Do this: Rewrite the listing below, changing every "computer-use agent" to "desktop agent" and leaving everything else as it is.

Data in this exercise:
——————

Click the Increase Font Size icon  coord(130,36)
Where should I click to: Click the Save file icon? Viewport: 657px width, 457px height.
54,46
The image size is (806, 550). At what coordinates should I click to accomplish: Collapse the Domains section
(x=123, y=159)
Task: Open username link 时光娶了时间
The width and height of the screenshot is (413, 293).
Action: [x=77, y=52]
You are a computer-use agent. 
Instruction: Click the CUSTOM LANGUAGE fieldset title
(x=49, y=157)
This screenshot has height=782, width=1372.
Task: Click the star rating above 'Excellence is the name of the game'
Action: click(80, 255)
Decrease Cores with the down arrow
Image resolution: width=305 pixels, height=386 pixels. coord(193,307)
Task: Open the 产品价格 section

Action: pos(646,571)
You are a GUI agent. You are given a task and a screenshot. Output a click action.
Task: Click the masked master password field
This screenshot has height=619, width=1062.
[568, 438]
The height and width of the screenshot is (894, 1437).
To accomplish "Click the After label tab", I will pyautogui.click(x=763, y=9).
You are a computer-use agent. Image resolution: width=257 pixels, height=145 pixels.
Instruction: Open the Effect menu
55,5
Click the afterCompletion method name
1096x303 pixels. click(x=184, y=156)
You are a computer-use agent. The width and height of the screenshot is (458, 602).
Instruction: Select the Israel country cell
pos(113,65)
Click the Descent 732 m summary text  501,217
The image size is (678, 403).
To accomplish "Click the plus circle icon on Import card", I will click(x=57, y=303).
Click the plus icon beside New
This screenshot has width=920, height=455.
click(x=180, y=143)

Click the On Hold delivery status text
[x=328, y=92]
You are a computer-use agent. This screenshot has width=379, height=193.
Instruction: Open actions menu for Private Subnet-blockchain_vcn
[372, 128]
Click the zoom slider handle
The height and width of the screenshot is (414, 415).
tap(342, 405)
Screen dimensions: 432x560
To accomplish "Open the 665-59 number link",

——————

Solution to this task:
Click the Increase Font Size icon  coord(130,36)
Where should I click to: Click the Save file icon? Viewport: 657px width, 457px height.
54,46
The image size is (806, 550). At what coordinates should I click to accomplish: Collapse the Domains section
(x=123, y=159)
Task: Open username link 时光娶了时间
The width and height of the screenshot is (413, 293).
Action: [x=77, y=52]
You are a desktop agent. 
Instruction: Click the CUSTOM LANGUAGE fieldset title
(x=49, y=157)
This screenshot has height=782, width=1372.
Task: Click the star rating above 'Excellence is the name of the game'
Action: click(80, 255)
Decrease Cores with the down arrow
Image resolution: width=305 pixels, height=386 pixels. coord(193,307)
Task: Open the 产品价格 section

Action: pos(646,571)
You are a GUI agent. You are given a task and a screenshot. Output a click action.
Task: Click the masked master password field
This screenshot has height=619, width=1062.
[568, 438]
The height and width of the screenshot is (894, 1437).
To accomplish "Click the After label tab", I will pyautogui.click(x=763, y=9).
You are a desktop agent. Image resolution: width=257 pixels, height=145 pixels.
Instruction: Open the Effect menu
55,5
Click the afterCompletion method name
1096x303 pixels. click(x=184, y=156)
You are a desktop agent. The width and height of the screenshot is (458, 602).
Instruction: Select the Israel country cell
pos(113,65)
Click the Descent 732 m summary text  501,217
The image size is (678, 403).
To accomplish "Click the plus circle icon on Import card", I will click(x=57, y=303).
Click the plus icon beside New
This screenshot has width=920, height=455.
click(x=180, y=143)

Click the On Hold delivery status text
[x=328, y=92]
You are a desktop agent. This screenshot has width=379, height=193.
Instruction: Open actions menu for Private Subnet-blockchain_vcn
[372, 128]
Click the zoom slider handle
The height and width of the screenshot is (414, 415).
tap(342, 405)
Screen dimensions: 432x560
To accomplish "Open the 665-59 number link",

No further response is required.